### [Input data]
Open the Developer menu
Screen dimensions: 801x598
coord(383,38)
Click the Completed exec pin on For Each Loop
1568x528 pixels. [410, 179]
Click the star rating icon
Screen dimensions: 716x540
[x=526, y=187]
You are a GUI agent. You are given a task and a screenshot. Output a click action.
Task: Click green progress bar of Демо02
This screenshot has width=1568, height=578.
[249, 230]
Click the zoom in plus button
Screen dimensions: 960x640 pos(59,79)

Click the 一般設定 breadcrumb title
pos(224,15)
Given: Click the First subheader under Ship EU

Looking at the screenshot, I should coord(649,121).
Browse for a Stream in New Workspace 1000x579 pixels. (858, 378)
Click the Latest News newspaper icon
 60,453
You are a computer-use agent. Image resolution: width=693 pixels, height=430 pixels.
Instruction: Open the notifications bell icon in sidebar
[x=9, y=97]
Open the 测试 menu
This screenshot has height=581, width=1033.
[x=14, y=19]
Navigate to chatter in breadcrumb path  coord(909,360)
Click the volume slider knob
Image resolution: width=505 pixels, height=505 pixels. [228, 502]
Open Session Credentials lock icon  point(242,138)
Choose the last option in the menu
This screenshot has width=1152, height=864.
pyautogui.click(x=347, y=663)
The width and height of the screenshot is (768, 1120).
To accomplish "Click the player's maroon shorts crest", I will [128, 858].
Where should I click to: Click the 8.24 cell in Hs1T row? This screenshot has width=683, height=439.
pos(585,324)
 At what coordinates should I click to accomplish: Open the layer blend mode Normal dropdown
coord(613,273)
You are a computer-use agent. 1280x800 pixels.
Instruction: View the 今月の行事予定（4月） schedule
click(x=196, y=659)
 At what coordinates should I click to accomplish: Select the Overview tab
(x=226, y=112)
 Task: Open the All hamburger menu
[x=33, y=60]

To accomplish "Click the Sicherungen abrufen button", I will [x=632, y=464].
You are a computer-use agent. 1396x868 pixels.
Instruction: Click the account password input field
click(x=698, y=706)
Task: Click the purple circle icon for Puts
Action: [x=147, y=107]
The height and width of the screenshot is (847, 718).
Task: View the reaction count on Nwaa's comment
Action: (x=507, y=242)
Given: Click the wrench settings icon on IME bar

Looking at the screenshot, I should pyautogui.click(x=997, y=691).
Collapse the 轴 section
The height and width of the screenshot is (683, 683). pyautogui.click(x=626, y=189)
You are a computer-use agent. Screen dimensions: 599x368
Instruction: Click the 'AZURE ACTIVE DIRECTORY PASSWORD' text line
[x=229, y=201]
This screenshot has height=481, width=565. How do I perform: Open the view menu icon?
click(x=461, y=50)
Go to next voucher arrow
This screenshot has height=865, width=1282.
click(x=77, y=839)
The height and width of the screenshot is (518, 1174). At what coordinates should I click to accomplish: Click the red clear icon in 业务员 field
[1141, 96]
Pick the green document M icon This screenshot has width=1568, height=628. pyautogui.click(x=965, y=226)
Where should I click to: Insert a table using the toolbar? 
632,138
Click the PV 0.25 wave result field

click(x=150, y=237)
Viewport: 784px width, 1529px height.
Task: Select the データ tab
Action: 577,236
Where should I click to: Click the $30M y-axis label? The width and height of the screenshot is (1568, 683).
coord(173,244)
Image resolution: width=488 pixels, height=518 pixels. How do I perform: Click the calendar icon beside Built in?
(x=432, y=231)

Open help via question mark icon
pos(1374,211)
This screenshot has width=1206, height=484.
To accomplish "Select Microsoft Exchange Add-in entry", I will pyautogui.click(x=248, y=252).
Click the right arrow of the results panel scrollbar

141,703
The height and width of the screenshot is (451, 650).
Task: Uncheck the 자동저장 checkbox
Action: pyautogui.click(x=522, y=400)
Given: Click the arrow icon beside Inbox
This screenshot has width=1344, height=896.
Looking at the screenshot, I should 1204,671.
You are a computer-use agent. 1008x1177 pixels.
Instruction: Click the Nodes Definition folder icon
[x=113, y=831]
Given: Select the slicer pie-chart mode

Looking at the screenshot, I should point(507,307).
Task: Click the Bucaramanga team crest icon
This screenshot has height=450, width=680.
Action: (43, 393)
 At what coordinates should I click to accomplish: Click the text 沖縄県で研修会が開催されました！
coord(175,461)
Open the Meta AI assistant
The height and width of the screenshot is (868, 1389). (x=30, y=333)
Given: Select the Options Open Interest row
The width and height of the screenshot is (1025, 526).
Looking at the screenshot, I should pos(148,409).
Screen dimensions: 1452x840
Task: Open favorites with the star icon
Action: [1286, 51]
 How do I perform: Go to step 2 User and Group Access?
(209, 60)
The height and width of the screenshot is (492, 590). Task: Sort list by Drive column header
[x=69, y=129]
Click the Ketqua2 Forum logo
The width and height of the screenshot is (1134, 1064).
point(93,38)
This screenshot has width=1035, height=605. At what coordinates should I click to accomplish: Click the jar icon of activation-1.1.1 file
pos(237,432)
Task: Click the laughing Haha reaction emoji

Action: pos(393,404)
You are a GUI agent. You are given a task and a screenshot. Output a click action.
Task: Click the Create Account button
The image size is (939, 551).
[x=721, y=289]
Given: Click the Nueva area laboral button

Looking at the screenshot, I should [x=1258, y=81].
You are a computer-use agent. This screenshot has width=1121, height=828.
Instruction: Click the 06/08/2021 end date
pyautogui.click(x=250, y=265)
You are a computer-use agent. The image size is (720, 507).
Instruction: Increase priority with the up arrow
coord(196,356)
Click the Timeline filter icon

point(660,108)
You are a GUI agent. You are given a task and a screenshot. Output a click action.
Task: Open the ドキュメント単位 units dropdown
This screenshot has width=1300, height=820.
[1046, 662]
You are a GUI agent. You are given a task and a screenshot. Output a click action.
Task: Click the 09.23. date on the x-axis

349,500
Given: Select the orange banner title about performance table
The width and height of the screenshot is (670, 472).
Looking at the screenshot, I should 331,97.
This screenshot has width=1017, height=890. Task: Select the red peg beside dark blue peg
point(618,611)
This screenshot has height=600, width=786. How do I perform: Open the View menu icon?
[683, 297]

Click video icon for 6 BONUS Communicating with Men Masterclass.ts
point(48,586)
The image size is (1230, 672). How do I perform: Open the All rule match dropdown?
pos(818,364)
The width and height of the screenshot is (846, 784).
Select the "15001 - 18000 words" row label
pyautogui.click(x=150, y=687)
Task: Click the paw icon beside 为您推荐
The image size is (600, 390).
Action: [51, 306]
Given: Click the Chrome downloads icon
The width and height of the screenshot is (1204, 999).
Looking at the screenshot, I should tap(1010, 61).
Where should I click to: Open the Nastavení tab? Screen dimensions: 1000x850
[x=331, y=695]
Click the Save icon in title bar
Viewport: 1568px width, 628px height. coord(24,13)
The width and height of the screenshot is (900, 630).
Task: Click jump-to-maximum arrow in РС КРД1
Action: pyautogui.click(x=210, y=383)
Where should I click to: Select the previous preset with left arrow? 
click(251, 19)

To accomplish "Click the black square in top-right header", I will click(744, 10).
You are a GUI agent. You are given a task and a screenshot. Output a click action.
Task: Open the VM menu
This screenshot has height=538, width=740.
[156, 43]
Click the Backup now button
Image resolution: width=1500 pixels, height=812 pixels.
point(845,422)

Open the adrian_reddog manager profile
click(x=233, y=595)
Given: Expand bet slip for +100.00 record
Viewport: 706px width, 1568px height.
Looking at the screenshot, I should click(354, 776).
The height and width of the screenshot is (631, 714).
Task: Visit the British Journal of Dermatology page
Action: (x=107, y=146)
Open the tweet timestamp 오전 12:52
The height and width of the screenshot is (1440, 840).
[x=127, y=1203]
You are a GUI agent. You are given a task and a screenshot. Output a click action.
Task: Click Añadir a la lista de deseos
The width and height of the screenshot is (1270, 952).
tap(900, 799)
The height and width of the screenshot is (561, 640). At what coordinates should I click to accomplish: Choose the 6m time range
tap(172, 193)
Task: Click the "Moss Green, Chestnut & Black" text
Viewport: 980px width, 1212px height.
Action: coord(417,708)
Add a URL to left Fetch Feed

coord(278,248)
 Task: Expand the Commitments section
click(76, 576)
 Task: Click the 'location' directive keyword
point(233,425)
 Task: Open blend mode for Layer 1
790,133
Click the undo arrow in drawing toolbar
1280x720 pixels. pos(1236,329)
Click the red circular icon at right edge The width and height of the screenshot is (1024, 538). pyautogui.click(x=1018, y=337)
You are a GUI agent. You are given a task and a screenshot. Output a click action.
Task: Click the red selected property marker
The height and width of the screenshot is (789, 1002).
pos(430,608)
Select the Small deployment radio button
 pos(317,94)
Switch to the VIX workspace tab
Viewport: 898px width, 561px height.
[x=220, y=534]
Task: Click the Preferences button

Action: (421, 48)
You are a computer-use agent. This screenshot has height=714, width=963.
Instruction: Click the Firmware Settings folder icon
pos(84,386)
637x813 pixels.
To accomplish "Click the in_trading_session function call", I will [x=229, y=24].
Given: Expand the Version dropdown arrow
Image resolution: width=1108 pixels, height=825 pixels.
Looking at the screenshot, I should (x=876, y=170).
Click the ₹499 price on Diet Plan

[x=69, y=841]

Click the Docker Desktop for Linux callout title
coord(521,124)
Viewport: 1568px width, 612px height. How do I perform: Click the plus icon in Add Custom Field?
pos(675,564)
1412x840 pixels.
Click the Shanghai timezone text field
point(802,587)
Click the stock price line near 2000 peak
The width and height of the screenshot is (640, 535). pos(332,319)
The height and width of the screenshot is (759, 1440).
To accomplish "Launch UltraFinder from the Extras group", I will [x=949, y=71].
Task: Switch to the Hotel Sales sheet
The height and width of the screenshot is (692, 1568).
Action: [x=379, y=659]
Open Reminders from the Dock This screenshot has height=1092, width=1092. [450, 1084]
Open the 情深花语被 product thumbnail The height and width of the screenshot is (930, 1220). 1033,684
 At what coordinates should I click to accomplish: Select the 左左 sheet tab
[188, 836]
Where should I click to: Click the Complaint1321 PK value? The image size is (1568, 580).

### [What is required]
Give back exactly the lines of the listing, starting with the first and ending with the one bearing "Open the 测试 menu". Add no other lines.

### [Expected output]
Open the Developer menu
Screen dimensions: 801x598
coord(383,38)
Click the Completed exec pin on For Each Loop
1568x528 pixels. [410, 179]
Click the star rating icon
Screen dimensions: 716x540
[x=526, y=187]
You are a GUI agent. You are given a task and a screenshot. Output a click action.
Task: Click green progress bar of Демо02
This screenshot has width=1568, height=578.
[249, 230]
Click the zoom in plus button
Screen dimensions: 960x640 pos(59,79)

Click the 一般設定 breadcrumb title
pos(224,15)
Given: Click the First subheader under Ship EU

Looking at the screenshot, I should coord(649,121).
Browse for a Stream in New Workspace 1000x579 pixels. (858, 378)
Click the Latest News newspaper icon
 60,453
You are a computer-use agent. Image resolution: width=693 pixels, height=430 pixels.
Instruction: Open the notifications bell icon in sidebar
[x=9, y=97]
Open the 测试 menu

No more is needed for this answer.